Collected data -
[Start of Attachment]

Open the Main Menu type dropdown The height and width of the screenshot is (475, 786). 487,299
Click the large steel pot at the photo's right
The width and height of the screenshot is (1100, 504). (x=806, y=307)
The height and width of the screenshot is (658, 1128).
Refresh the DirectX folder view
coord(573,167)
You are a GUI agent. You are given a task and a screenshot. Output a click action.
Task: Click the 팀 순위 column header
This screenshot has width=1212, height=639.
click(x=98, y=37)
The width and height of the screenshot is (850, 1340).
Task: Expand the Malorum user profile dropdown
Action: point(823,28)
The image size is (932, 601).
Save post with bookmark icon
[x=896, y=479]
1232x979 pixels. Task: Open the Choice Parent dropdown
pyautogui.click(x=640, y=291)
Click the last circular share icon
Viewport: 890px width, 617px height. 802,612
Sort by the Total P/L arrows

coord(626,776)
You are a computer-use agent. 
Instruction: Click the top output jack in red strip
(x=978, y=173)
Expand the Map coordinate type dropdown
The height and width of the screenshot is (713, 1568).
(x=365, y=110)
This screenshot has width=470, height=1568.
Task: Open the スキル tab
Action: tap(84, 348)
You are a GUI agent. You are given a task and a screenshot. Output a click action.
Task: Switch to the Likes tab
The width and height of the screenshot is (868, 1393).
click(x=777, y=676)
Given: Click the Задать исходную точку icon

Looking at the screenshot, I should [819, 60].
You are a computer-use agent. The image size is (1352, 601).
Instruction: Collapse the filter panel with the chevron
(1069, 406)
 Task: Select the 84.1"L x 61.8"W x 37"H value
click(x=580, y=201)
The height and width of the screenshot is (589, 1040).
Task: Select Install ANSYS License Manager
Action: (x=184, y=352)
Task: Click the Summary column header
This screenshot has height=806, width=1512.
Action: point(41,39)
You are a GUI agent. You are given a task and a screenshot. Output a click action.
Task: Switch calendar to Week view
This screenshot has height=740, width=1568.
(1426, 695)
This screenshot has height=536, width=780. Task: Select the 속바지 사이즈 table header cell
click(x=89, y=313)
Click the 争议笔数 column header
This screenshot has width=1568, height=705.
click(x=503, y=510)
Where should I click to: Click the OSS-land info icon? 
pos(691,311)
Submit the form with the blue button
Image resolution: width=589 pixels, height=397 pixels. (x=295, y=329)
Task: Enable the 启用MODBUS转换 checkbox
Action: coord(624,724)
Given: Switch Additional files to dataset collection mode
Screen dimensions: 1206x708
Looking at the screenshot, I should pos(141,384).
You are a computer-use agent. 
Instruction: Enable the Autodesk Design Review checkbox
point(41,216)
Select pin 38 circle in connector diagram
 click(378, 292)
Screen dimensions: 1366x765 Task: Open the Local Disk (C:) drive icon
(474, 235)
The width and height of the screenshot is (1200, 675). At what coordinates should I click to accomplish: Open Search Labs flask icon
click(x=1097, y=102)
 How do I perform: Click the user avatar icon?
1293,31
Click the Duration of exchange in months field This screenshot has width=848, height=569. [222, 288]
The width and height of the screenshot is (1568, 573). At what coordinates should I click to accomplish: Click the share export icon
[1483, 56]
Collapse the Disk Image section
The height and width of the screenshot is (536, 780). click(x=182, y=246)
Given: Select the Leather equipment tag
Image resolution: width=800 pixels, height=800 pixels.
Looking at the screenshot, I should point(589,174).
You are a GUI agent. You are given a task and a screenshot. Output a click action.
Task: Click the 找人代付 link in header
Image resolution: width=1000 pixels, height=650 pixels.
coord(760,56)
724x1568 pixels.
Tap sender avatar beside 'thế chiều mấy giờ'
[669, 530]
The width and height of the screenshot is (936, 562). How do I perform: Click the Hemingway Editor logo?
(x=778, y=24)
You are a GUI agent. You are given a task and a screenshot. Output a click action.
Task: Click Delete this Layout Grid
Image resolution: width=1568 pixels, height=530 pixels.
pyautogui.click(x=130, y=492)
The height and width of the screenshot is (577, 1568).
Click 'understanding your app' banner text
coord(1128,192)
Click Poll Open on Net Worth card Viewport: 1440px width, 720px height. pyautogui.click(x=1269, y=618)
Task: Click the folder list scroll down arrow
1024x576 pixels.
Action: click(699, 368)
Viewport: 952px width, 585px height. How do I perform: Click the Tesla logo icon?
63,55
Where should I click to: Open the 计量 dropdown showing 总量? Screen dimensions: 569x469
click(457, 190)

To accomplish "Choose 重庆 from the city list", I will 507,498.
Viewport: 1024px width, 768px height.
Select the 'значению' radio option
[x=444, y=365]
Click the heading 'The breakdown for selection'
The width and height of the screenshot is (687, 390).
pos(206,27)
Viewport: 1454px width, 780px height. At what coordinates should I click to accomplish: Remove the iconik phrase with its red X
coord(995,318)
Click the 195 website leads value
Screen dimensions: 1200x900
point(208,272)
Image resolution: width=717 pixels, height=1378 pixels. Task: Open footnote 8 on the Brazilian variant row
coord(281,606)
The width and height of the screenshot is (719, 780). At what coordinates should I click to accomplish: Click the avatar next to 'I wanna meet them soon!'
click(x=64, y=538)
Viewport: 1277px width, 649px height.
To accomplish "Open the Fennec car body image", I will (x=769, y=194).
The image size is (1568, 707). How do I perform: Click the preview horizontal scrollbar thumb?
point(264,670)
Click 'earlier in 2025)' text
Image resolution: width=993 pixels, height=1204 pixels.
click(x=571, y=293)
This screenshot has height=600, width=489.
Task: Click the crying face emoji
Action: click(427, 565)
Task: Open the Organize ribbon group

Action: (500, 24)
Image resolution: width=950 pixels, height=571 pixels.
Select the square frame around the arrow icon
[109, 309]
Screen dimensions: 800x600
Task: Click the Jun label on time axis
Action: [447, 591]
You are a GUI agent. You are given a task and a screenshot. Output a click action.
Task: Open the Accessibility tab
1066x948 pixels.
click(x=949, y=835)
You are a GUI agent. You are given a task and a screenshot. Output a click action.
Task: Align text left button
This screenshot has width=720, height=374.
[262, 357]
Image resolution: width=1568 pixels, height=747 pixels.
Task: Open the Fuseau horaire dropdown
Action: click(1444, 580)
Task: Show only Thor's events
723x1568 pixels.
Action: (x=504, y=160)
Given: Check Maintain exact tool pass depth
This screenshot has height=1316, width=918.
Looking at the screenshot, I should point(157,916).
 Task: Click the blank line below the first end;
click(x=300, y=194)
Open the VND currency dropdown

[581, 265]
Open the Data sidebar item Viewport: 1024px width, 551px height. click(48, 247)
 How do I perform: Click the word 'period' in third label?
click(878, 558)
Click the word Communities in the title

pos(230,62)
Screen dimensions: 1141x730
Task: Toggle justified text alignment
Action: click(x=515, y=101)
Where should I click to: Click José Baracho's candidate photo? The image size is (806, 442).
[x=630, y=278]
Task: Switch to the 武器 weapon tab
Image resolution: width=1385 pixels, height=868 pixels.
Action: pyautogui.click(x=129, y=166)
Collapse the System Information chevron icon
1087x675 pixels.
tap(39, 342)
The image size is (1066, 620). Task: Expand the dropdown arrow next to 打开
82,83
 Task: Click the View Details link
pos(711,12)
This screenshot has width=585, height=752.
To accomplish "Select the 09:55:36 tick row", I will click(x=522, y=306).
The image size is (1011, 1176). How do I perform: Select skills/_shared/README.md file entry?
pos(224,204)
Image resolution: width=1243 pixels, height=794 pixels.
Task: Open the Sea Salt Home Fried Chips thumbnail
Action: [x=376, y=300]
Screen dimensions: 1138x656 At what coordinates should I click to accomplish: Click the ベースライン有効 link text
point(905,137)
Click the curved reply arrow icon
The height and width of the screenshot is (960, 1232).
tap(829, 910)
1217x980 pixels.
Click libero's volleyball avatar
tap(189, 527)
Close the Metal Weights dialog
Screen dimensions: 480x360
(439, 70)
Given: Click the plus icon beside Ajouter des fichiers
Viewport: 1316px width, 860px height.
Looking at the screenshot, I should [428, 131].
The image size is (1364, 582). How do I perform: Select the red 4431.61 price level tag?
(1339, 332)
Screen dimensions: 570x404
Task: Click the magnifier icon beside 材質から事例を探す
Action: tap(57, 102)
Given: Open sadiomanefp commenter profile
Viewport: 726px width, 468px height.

[End of Attachment]

Problem -
Look above for the line holding "This screenshot has width=720, height=374.". Print it and every line after it, exactly, through the line holding "Open the Data".

Reply -
This screenshot has width=720, height=374.
[262, 357]
Image resolution: width=1568 pixels, height=747 pixels.
Task: Open the Fuseau horaire dropdown
Action: click(1444, 580)
Task: Show only Thor's events
723x1568 pixels.
Action: (x=504, y=160)
Given: Check Maintain exact tool pass depth
This screenshot has height=1316, width=918.
Looking at the screenshot, I should point(157,916).
 Task: Click the blank line below the first end;
click(x=300, y=194)
Open the VND currency dropdown

[581, 265]
Open the Data sidebar item Viewport: 1024px width, 551px height. click(48, 247)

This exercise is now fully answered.